> PROMPT: An exact copy of all entries is the expected answer.

Dataset entries:
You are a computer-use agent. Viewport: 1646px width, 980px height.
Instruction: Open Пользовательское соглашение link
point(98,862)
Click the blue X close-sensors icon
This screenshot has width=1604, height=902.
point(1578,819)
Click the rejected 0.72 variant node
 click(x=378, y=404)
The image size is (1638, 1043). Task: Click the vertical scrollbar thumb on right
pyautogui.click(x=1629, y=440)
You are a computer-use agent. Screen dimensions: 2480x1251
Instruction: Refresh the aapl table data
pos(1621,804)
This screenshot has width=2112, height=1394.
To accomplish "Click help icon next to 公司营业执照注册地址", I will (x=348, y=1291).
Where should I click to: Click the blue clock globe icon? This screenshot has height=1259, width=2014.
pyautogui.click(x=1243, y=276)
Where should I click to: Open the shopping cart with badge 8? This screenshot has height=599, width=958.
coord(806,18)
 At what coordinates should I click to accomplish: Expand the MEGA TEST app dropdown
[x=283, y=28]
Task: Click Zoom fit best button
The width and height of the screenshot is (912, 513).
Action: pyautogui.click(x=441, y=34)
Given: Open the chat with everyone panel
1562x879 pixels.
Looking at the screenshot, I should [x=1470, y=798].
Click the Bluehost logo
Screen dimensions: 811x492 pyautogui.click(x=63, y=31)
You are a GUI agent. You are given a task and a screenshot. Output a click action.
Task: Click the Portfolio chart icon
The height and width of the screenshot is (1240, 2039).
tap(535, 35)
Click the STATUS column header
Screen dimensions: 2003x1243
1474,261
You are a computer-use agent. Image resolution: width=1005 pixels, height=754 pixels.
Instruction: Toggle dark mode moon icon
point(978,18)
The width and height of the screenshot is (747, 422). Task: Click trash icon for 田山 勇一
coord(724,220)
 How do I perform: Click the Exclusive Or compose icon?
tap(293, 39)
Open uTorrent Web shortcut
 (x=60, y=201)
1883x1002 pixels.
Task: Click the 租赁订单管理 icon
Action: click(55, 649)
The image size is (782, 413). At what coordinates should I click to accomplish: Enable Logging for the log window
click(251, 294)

> RESULT OF THIS EXERCISE:
You are a computer-use agent. Viewport: 1646px width, 980px height.
Instruction: Open Пользовательское соглашение link
point(98,862)
Click the blue X close-sensors icon
This screenshot has width=1604, height=902.
point(1578,819)
Click the rejected 0.72 variant node
 click(x=378, y=404)
The image size is (1638, 1043). Task: Click the vertical scrollbar thumb on right
pyautogui.click(x=1629, y=440)
You are a computer-use agent. Screen dimensions: 2480x1251
Instruction: Refresh the aapl table data
pos(1621,804)
This screenshot has width=2112, height=1394.
To accomplish "Click help icon next to 公司营业执照注册地址", I will (x=348, y=1291).
Where should I click to: Click the blue clock globe icon? This screenshot has height=1259, width=2014.
pyautogui.click(x=1243, y=276)
Where should I click to: Open the shopping cart with badge 8? This screenshot has height=599, width=958.
coord(806,18)
 At what coordinates should I click to accomplish: Expand the MEGA TEST app dropdown
[x=283, y=28]
Task: Click Zoom fit best button
The width and height of the screenshot is (912, 513).
Action: pyautogui.click(x=441, y=34)
Given: Open the chat with everyone panel
1562x879 pixels.
Looking at the screenshot, I should [x=1470, y=798].
Click the Bluehost logo
Screen dimensions: 811x492 pyautogui.click(x=63, y=31)
You are a GUI agent. You are given a task and a screenshot. Output a click action.
Task: Click the Portfolio chart icon
The height and width of the screenshot is (1240, 2039).
tap(535, 35)
Click the STATUS column header
Screen dimensions: 2003x1243
1474,261
You are a computer-use agent. Image resolution: width=1005 pixels, height=754 pixels.
Instruction: Toggle dark mode moon icon
point(978,18)
The width and height of the screenshot is (747, 422). Task: Click trash icon for 田山 勇一
coord(724,220)
 How do I perform: Click the Exclusive Or compose icon?
tap(293, 39)
Open uTorrent Web shortcut
 (x=60, y=201)
1883x1002 pixels.
Task: Click the 租赁订单管理 icon
Action: click(55, 649)
The image size is (782, 413). At what coordinates should I click to accomplish: Enable Logging for the log window
click(251, 294)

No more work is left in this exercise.